T follicular helper cells: linking cancer immunotherapy and immune-related adverse events

Abstract

Cancer immunotherapy utilizing immune checkpoint inhibitors (ICIs) has revolutionized the treatment of numerous cancer types. As the underlying mechanism of these treatments lies in the interference with inhibitory signals that usually impair potent antitumor immunity, for example, cytotoxic T-lymphocyte-associated protein 4 (CTLA-4) and the programmed cell death protein 1 (PD-1):programmed death-ligand 1/2 (PD-L1/2) pathway, it is not surprising that this could also promote exaggerated adaptive immune responses to unrelated antigen specificities. One of the side effects of ICI-based cancer immunotherapy that is increasingly observed in the clinic is immune-related adverse events (irAEs), including various types of autoimmunity. However, the precise etiology is incompletely understood. T follicular helper (Tfh) cells provide essential help to B cells for potent antibody responses and their tumor tissue presence is often correlated with a better outcome in several solid tumor entities. Importantly, these CD4⁺ T cells express very high amounts of PD-1 and other co-stimulatory and inhibitory receptors. Here, we address the hypothesis that targeting CTLA-4 or PD-1 and its ligand PD-L1 critically impacts the function of Tfh cells in patients that receive these ICIs, thereby providing a link between ICI treatment and the development of secondary autoimmunity.
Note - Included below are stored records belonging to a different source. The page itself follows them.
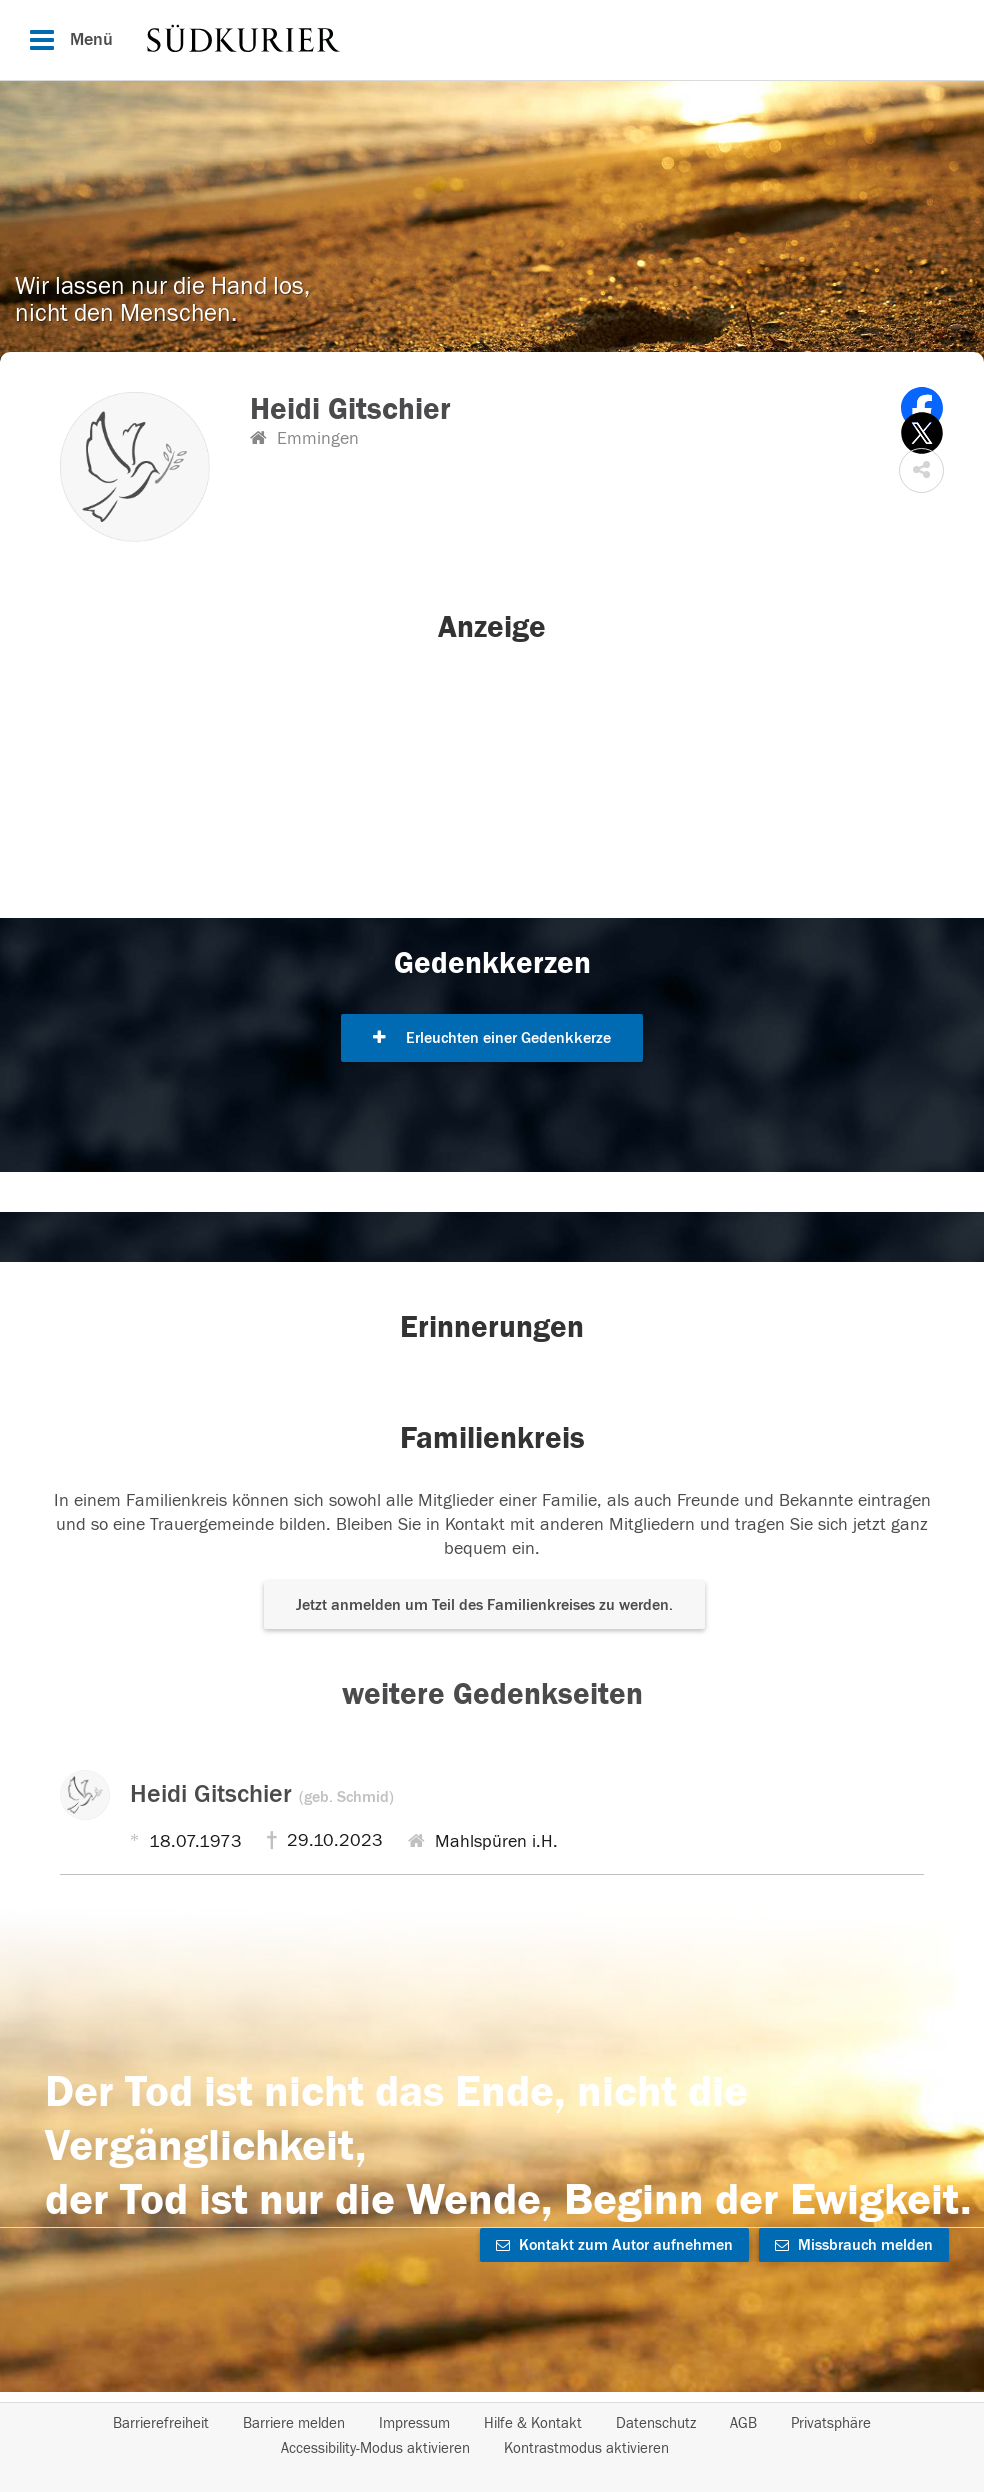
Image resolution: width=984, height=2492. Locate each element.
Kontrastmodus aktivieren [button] (586, 2448)
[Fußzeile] (492, 2436)
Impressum (414, 2423)
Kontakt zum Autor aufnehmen (614, 2245)
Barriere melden (294, 2423)
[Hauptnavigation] (492, 40)
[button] (921, 470)
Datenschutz (656, 2423)
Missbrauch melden (854, 2245)
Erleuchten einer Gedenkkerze (492, 1038)
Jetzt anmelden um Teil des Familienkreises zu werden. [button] (484, 1605)
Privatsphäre (831, 2423)
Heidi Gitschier (262, 1794)
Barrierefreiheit (161, 2423)
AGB (743, 2423)
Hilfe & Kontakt (533, 2423)
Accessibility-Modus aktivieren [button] (375, 2448)
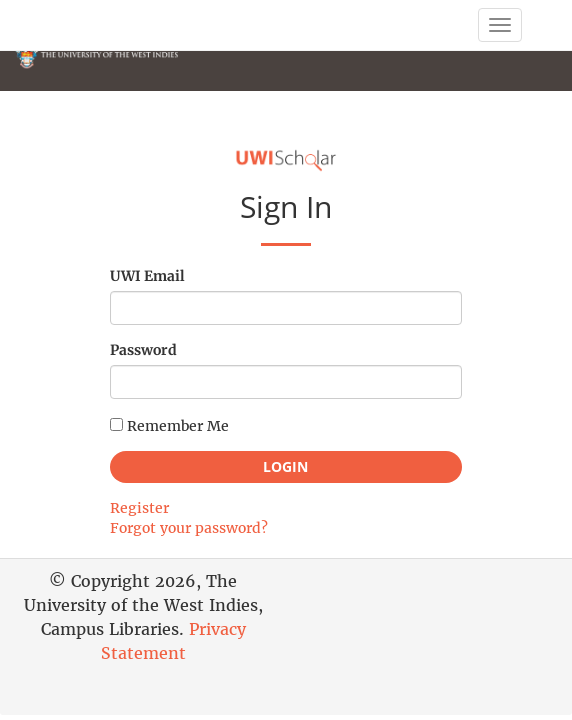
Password (143, 350)
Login (285, 466)
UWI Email (147, 276)
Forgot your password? (189, 528)
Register (139, 508)
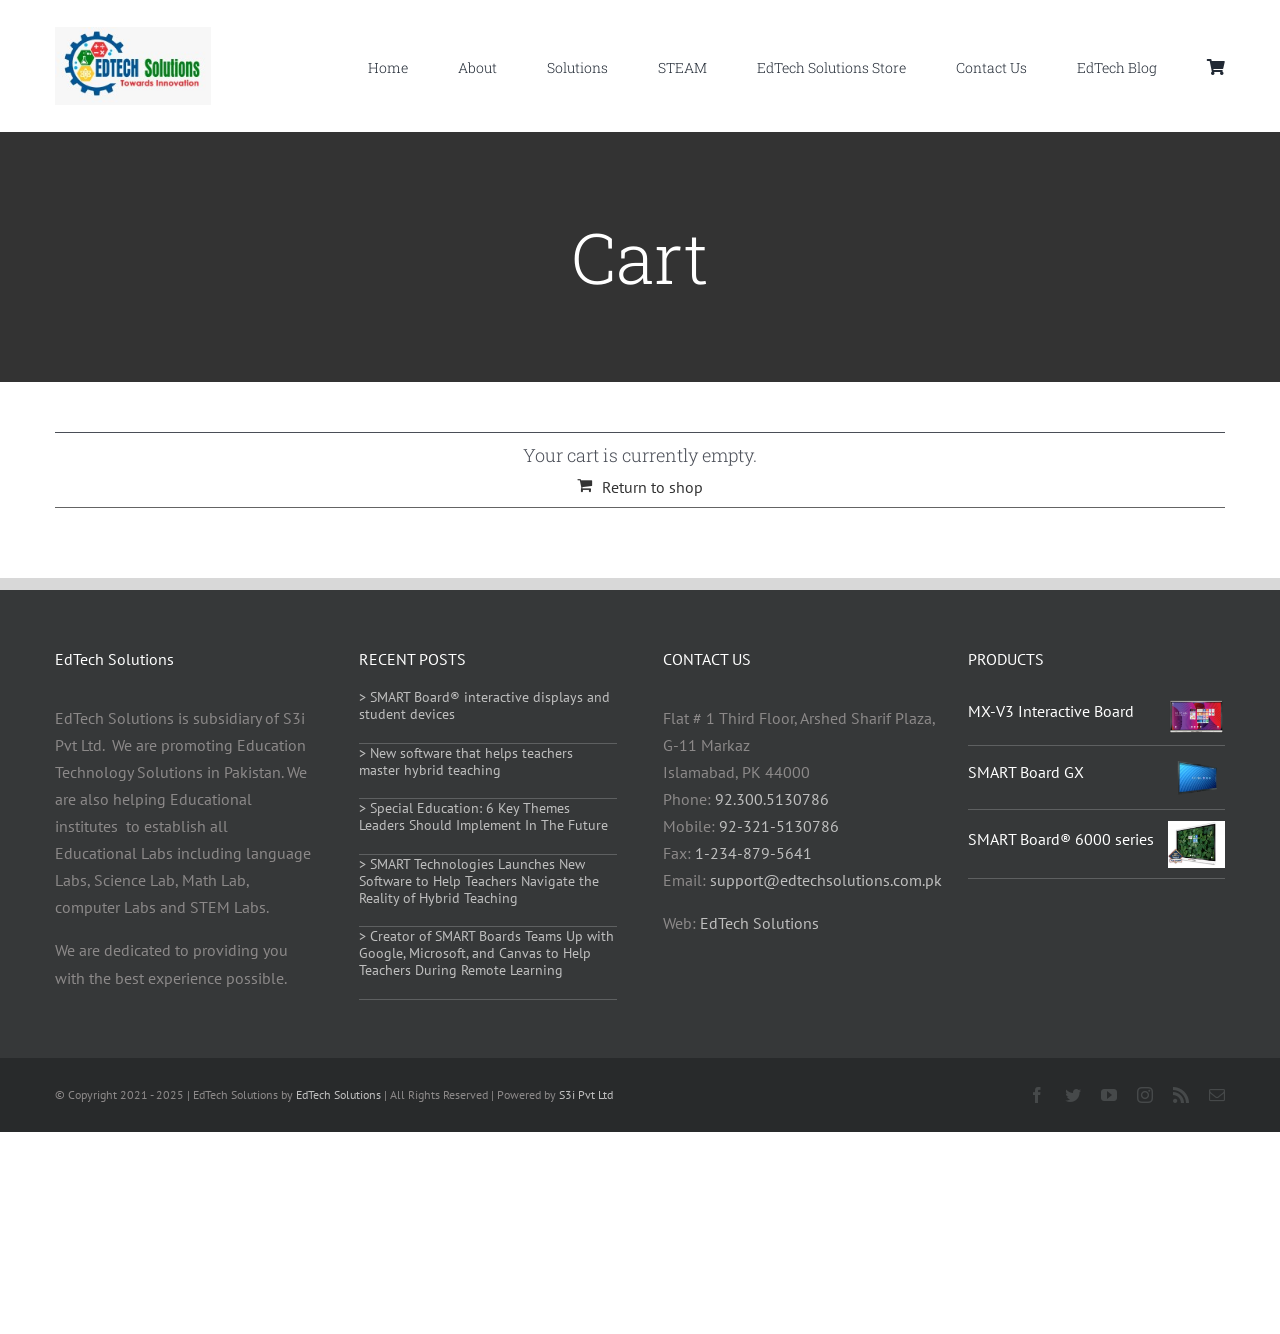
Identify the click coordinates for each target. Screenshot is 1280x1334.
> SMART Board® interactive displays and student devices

Keywords: CD4-Positive T-Lymphocytes; adaptive immunity; antibody formation; autoimmunity; costimulatory and Inhibitory T-Cell receptors.

Figure 1

Potential effects of immune checkpoint inhibitor (ICI) treatment on T follicular helper (Tfh) cell responses. (A) Tfh cell differentiation is initiated in the T cell zone of secondary lymphoid organs (SLOs) such as lymph nodes (LNs) by priming of naïve CD4⁺ T cells through dendritic cells (DCs). This involves presentation of antigenic peptides (eg, derived from drained tumor tissues) on major histocompatibility complex class II (MHC II) and co-stimulation through CD28, which is expressed on T cells. CTLA-4 inhibits CD28-induced proliferation and acts as a break. SLO-resident Tfh cells and tumor-resident Tfh-like cells (as indicated by the different brackets) provide critical help to B cells for antibody responses through T-cell receptor (TCR) recognition of cognate (tumor) antigens presented on MHC II. Tfh and Tfh-like cells deliver co-stimulatory (eg, CD40L) and receive co-inhibitory (eg, PD-1) signals to/from B cells and together with cytokines such as interleukin-21 (IL-21) instruct antibody diversification and affinity maturation. In the context of tumors, IL-21 may also promote the antitumor activity of cytotoxic T cells (CTLs). (B) ICI treatment acts at different stages of the Tfh cell response. Anti-CTLA-4 treatment boosts naïve CD4⁺ (and CD8⁺) T cell priming, thus resulting in highly activated and proliferating CD4⁺ T cells such as Tfh cells (as well as CTLs). Tfh and Tfh-like cells express high levels of PD-1 and blockade of this pathway during ICI treatment may unleash the antibody response, which may also result in the production of autoreactive antibodies. Besides its direct effect on CTLs, PD-1/PD-L1 blockade may also boost IL-21 provision to CTLs by Tfh and Tfh-like cells in LNs and tumor tissues, with the resulting exaggerated CTL response, potentially also driving autoimmune manifestations of immune-related adverse events (irAEs). Created with BioRender.com.